Но и этого показалось мало. Надо было сочинить историю этой женщины. Шахматы, гадание — это лишь кусочек жизни, за который хватается фрау Заурих. У нее была семья, умер муж, погибли дети... Лиознова попросила художника раздобыть какие-нибудь побрякушки, которые старуха носила бы с собой: бусы, флакончик с остатками духов, лорнет. Так родился этот мешочек, который фрау Заурих достает вместе с шахматами: «Это ожерелье моей мамы. Она его очень любила...» — говорит она.

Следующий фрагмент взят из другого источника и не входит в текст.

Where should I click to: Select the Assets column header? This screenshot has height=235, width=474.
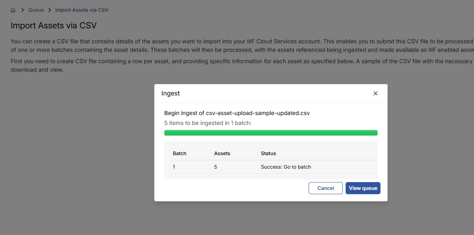(222, 153)
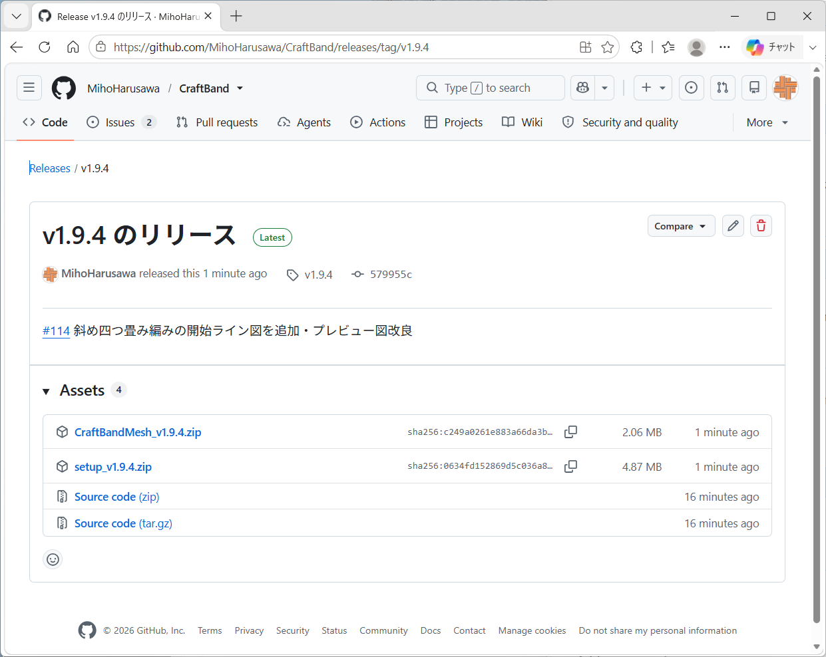Open the smiley reaction picker

(53, 559)
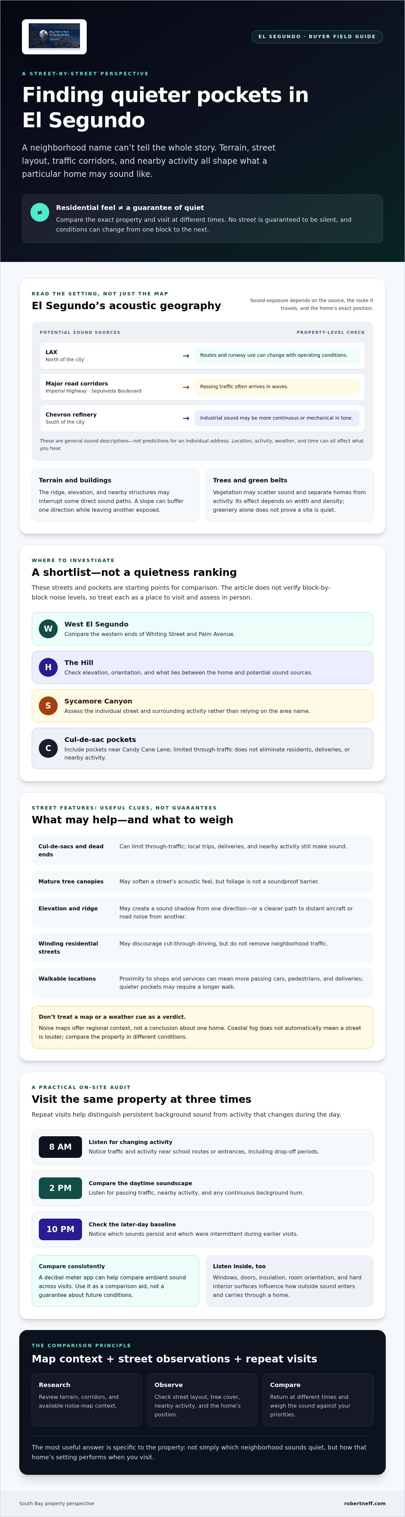Open the robertneff.com footer link
This screenshot has width=405, height=1517.
365,1503
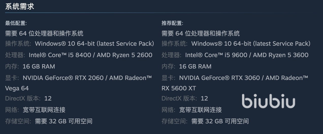Click the 64-bit requirement line under 推荐配置
The image size is (323, 134).
(201, 33)
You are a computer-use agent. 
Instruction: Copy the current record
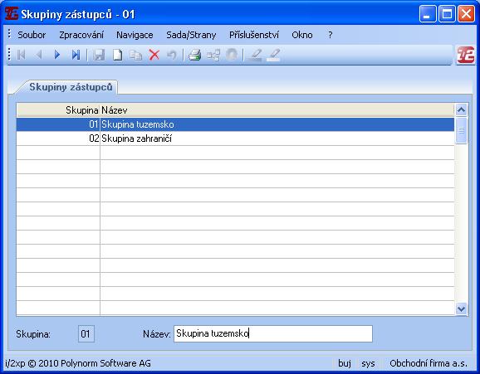coord(135,55)
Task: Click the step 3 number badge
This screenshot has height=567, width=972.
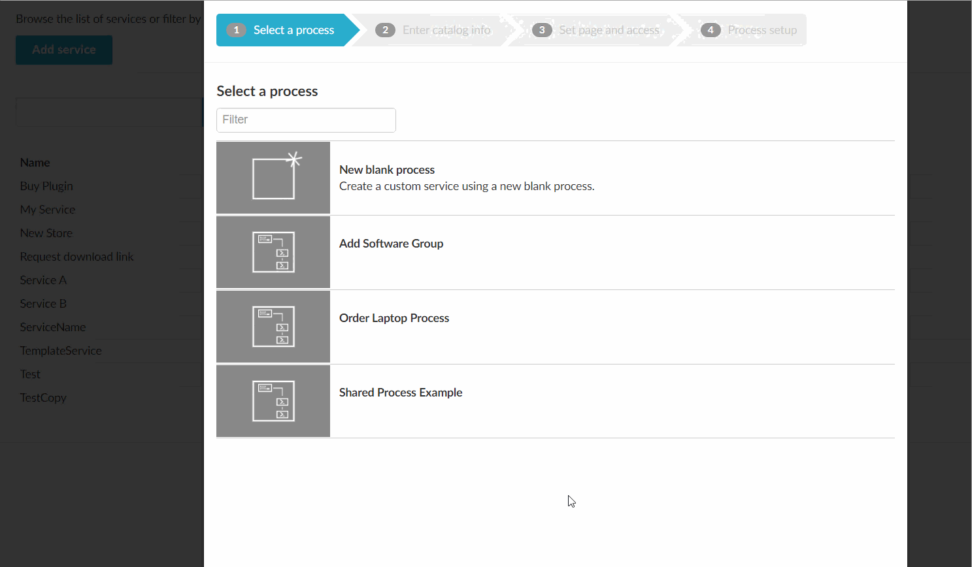Action: point(542,30)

А сцену вечеринки Татьяна Лиознова придумана больше из-за Габи: «Мне было важно щелкнуть по носу эту молодую особу, которая положила глаз на Штирлица. „Почему фрау Заурих относится к вам с такой нежностью? — спрашивает она у Штирлица в танце. — Может быть, вы напоминаете ей ее сына?“ Штирлиц молчит. „Или она вам напоминает вашу маму?“ Так родилась моя любимая фраза, которая расставила все точки над и. „Из всех людей на планете я больше всего люблю стариков и детей“. Габи к ним не относилась... Больше всего я переживала и ждала ударов именно по этой сцене. Кто-то мог заявить, что Штирлиц вообще голубой. Я очень этого боялась. У меня была даже написана сцена, можно сказать, любовная, которой должна была начинаться вся картина. Штирлиц лежит на траве в лесу, а Габи собирает цветы. И когда она сплела венок и обратилась к нему с каким-то вопросом, вдруг увидела, что он спит. И тут во сне он восклицает по-русски: „Мама!“ Заявочка для начала фильма была будь здоров! Но я эту сцену сама и отвергла. Во-первых, мне нужна была бы Джульетта Мазина, чтобы ее сыграть. А во-вторых, пришлось бы развивать и тему этого русского „мама!“ Мне так не хотелось впутывать сюда гестапо! В общем, все начинается со встречи Штирлица с фрау Заурих, чем я очень довольна и бесконечно благодарна Эмилии Давыдовне Мильтон за совместную работу. Эту актрису, этого человека я очень люблю».